*** Opening Available records ***
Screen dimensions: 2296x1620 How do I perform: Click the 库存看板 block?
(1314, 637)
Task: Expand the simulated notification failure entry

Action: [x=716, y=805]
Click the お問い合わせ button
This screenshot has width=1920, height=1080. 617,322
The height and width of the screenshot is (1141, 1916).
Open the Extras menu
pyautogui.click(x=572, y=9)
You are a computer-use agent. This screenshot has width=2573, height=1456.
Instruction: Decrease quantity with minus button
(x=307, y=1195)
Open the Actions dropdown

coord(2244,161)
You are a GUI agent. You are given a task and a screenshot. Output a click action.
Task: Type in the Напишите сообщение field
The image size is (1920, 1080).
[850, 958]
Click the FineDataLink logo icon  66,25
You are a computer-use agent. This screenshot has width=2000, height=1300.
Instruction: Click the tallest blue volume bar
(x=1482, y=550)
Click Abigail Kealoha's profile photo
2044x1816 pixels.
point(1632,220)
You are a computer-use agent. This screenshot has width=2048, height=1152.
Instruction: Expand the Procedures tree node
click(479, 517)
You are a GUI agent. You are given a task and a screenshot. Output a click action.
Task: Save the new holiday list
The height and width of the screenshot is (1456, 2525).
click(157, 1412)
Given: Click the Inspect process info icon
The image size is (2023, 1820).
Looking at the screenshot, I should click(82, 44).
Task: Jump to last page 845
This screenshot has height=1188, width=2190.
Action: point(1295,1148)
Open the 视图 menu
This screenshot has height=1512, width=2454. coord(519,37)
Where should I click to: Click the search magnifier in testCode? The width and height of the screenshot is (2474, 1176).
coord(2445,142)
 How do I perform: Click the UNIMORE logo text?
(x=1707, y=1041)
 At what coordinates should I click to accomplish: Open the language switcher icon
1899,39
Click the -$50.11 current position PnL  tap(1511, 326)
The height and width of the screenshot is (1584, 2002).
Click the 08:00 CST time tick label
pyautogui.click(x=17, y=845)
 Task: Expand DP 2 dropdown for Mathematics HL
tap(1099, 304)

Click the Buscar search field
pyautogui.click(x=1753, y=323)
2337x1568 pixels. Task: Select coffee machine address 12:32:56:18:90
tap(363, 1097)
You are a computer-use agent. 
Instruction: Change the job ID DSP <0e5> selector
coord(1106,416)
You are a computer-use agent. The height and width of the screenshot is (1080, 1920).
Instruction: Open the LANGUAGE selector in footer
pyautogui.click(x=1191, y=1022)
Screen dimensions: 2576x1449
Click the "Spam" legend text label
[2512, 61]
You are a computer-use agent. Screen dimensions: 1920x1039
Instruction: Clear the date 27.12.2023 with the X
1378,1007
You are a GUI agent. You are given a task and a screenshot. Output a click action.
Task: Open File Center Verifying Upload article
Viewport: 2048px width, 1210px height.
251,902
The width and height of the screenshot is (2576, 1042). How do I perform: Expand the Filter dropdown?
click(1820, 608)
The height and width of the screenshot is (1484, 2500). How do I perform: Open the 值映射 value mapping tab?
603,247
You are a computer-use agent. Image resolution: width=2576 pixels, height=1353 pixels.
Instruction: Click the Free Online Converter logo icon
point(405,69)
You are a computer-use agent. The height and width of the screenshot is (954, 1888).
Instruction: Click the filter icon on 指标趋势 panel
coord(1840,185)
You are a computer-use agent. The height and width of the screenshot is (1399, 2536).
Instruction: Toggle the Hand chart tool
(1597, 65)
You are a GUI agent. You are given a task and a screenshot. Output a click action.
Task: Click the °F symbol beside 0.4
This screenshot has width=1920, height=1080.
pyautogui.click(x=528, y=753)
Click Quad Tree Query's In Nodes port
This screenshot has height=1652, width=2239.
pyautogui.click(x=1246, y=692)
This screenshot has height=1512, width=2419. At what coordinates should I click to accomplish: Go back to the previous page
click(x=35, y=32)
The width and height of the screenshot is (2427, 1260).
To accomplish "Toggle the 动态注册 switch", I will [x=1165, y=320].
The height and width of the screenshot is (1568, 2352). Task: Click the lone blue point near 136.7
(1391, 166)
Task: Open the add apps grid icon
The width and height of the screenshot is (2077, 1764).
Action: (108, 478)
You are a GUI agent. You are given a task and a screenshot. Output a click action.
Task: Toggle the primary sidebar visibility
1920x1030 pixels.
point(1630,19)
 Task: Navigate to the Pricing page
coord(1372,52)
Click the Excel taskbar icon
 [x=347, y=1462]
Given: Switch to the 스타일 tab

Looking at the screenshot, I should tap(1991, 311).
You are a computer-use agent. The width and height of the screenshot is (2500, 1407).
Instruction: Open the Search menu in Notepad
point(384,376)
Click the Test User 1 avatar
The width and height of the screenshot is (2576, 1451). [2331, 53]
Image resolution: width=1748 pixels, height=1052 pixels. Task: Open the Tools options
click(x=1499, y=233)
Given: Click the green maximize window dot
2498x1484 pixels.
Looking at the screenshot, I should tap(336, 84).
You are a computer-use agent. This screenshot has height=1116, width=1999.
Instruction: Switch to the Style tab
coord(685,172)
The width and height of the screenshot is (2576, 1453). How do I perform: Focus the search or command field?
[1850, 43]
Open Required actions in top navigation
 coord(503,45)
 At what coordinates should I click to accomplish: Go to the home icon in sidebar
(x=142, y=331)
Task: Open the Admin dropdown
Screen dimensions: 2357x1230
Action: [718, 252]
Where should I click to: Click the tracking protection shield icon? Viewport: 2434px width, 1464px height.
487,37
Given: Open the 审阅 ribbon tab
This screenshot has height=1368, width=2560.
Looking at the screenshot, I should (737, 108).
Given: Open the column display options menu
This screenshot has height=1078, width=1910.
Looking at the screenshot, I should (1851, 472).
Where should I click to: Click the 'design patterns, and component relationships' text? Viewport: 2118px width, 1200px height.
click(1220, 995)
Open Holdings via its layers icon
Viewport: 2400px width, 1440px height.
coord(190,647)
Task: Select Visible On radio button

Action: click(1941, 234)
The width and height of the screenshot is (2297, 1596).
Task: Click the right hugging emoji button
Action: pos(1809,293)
*** Closing Available records ***
Show every line above in which the word "computer" occurs.

▸ **Finished exercise**:
You are a computer-use agent. This screenshot has width=2573, height=1456.
You are a computer-use agent. This screenshot has width=2000, height=1300.
You are a computer-use agent. This screenshot has width=2048, height=1152.
You are a computer-use agent. 
You are a computer-use agent. The height and width of the screenshot is (1080, 1920).
You are a computer-use agent. Screen dimensions: 1920x1039
You are a computer-use agent. Image resolution: width=2576 pixels, height=1353 pixels.
You are a computer-use agent. The height and width of the screenshot is (954, 1888).
You are a computer-use agent. The height and width of the screenshot is (1399, 2536).
You are a computer-use agent. The width and height of the screenshot is (2500, 1407).
You are a computer-use agent. This screenshot has height=1116, width=1999.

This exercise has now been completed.